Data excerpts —
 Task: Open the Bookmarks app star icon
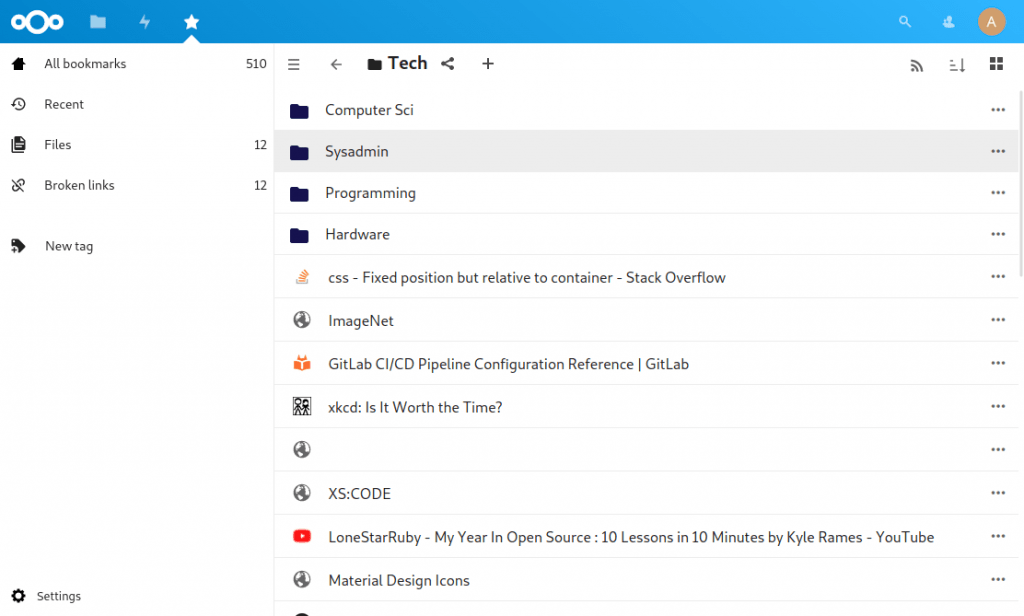click(x=191, y=20)

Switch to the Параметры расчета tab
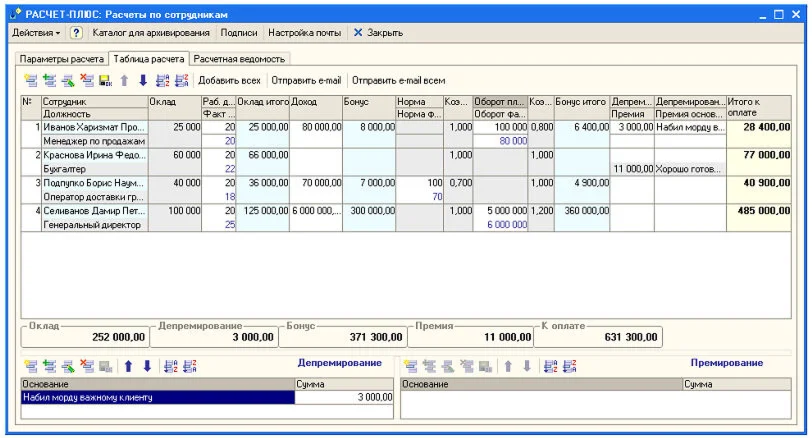click(61, 59)
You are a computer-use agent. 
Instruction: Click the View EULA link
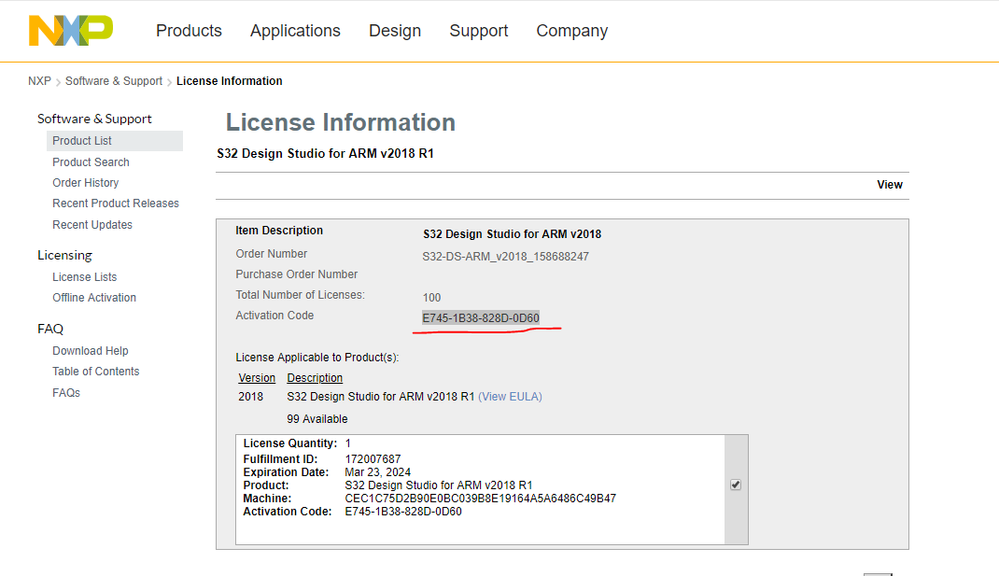pos(510,397)
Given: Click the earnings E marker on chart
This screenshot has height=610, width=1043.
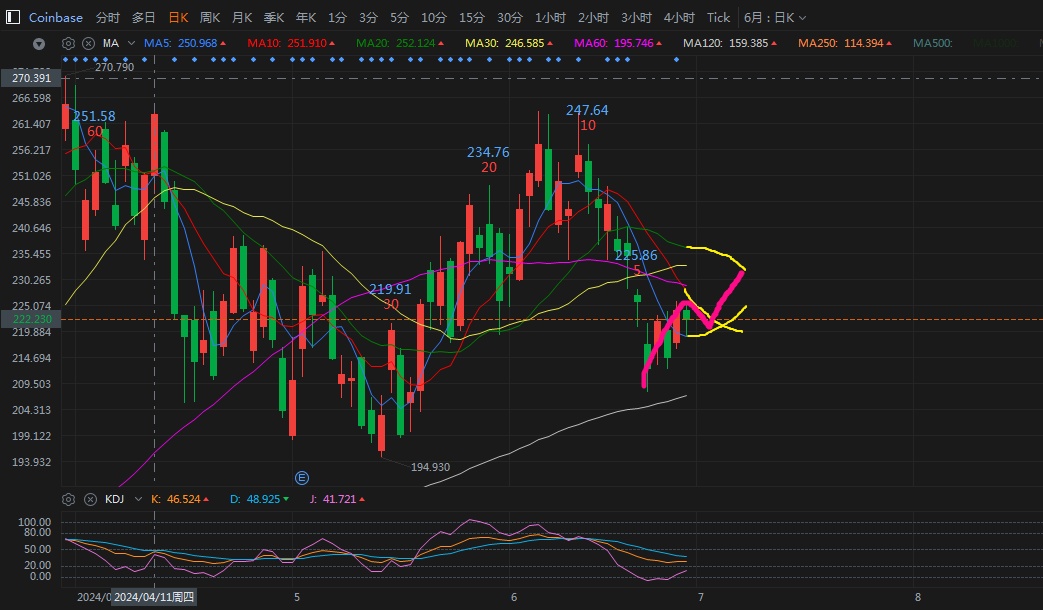Looking at the screenshot, I should click(302, 478).
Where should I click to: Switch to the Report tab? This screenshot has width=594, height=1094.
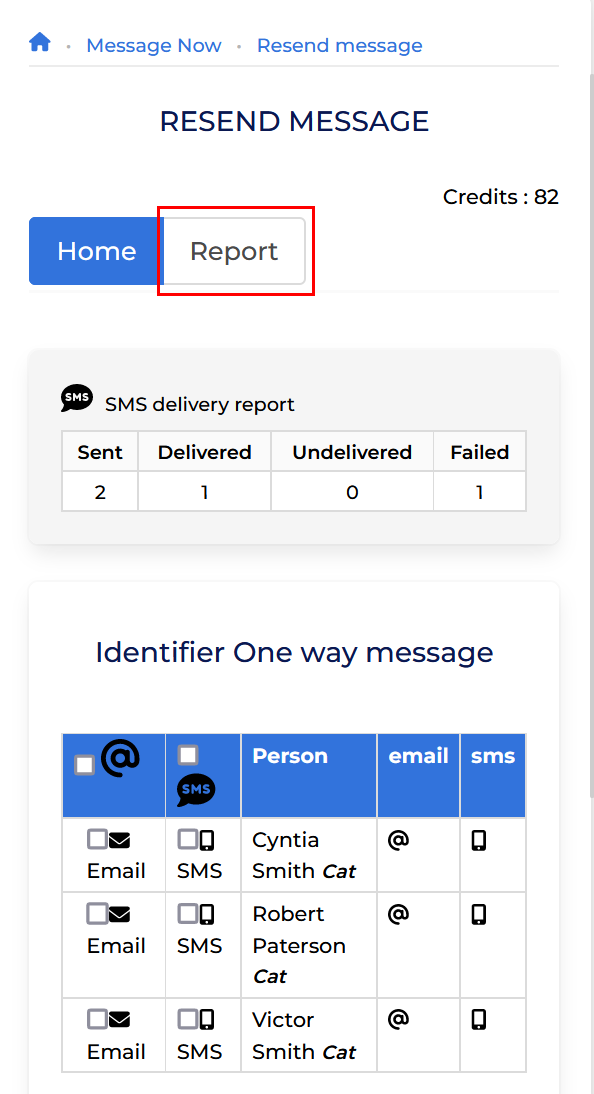pos(234,251)
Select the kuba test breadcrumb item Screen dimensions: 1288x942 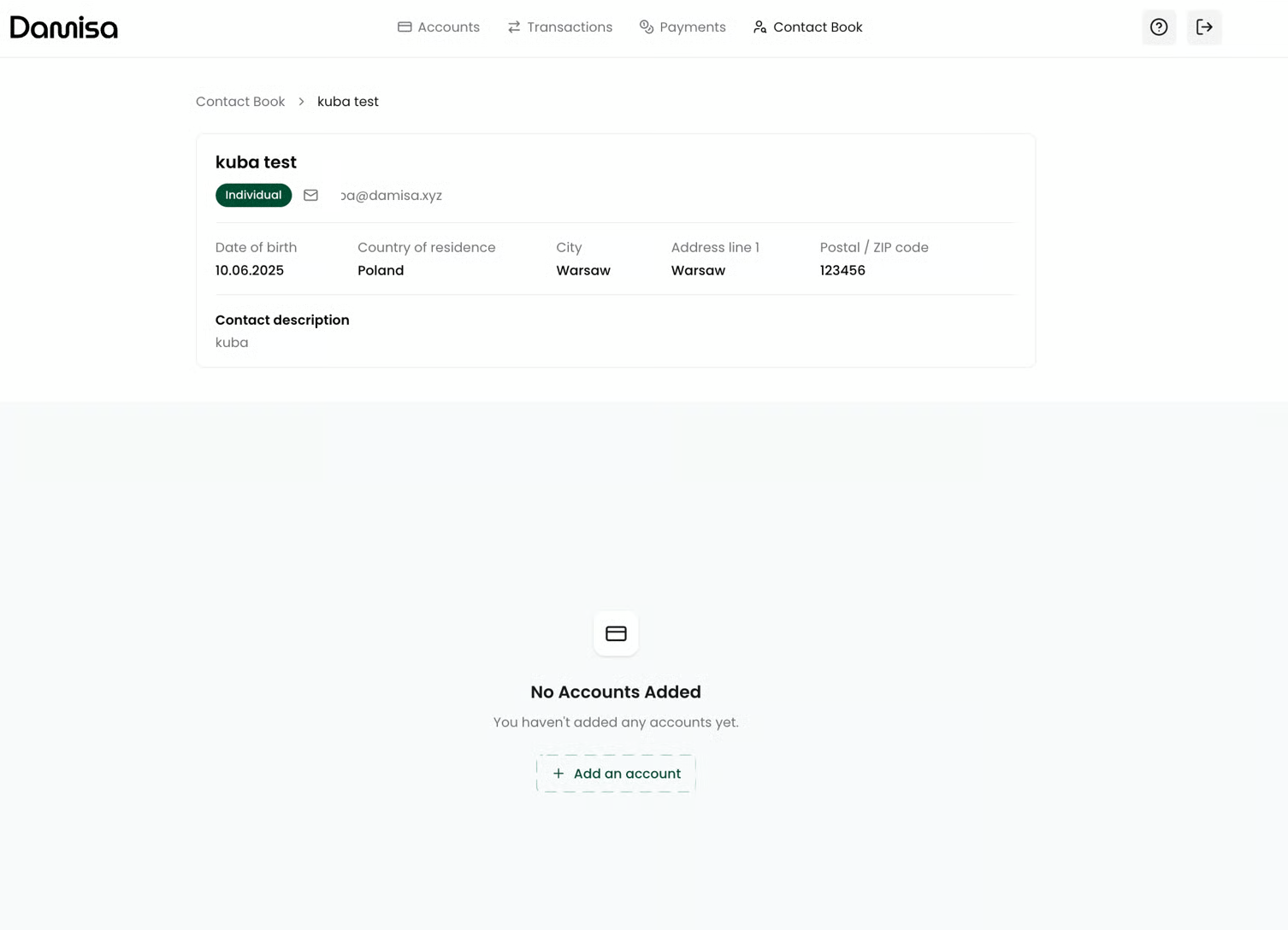coord(348,102)
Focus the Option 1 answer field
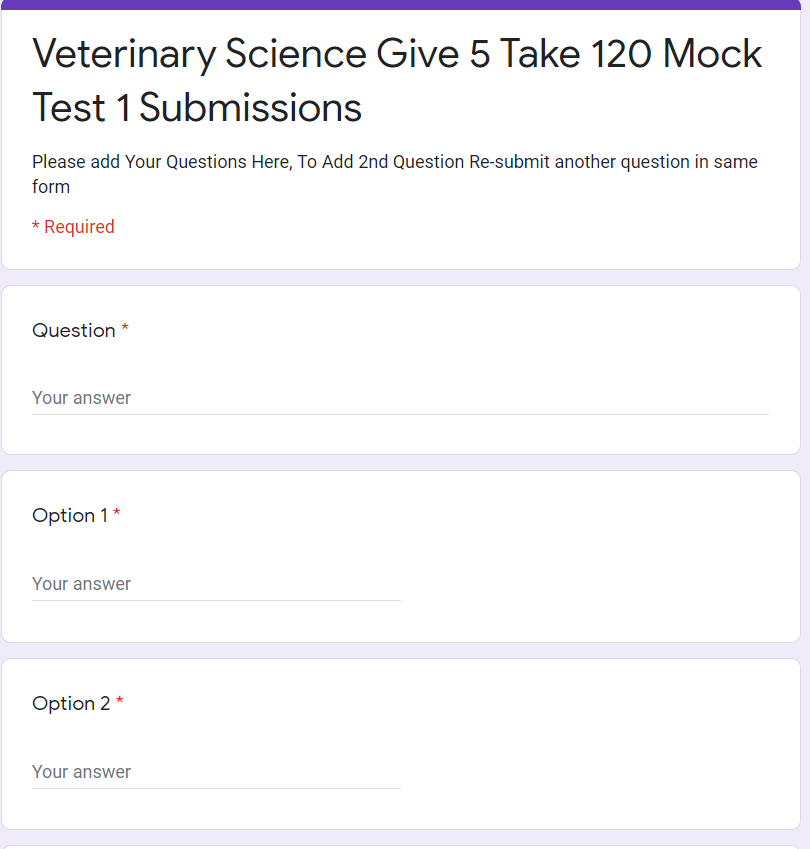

Task description —
Set the lines above down again, word for word, from the first through the one containing "Given: Click the earnings E marker on chart"; pictures excluded.

Exercise output —
 Task: Open the Bookmarks app star icon
click(x=191, y=20)

Switch to the Параметры расчета tab
click(61, 59)
You are a computer-use agent. 
Instruction: Click the View EULA link
pos(510,397)
Given: Click the earnings E marker on chart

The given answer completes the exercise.